No entanto, e apesar do agradecimento generalizado a Biden, nem todos as figuras indultadas se congratulam com a decisão. É disso exemplo o ex-congressista republicana Adam Kinzinger, do Illinois. “Assim que alguém recebe um indulto, parece que é culpado de algo”, disse Kinzinger, este mês, à CNN. “Não sou culpado de nada além de desvendar a verdade ao povo americano e, no processo, envergonhar Donald Trump”, acrescentou.
Também há alguns dias, o senador democrata Adam B. Schiff, da Califórnia (e que também fez parte do comité do Congresso que investigou o ataque de 6 de janeiro de 2021) se tinha mostrado contra um eventual indulto preventivo, defendendo que “seria um precedente errado”. “Não quero ver cada presidente, daqui em diante, que sai a conceder uma ampla categoria de indultos aos membros de sua administração”, realçou.

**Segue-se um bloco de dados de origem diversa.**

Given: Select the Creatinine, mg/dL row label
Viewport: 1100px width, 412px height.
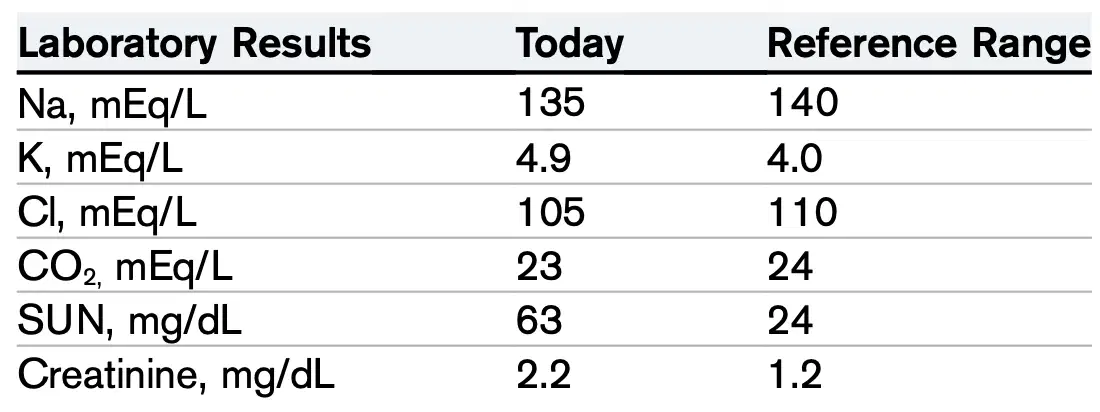Looking at the screenshot, I should (x=176, y=376).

Este é mais um conjunto de indultos concedidos por Biden na parte final do seu mandato. Em dezembro, o presidente cessante tinha comutado as penas de cerca de 1500 pessoas, retirando-as da prisão. Ao mesmo tempo, também concedeu indulto a 39 pessoas condenadas por crimes não violentos. Duas semanas antes, Biden tinha concedido um perdão ao próprio filho Hunter, que tinha sido condenado por posse de arma ilegal e evasão fiscal, numa decisão fortemente condenada por democratas e republicanos — e que pode ter sido uma resposta à ameaça que Trump fizera, de nomear um procurador especial apenas para investigar Biden e a sua família.
Mais recentemente, há três dias, o Presidente cessante concedeu mais de 2.500 indultos a pessoas condenadas por crimes não violentos relacionados com drogas.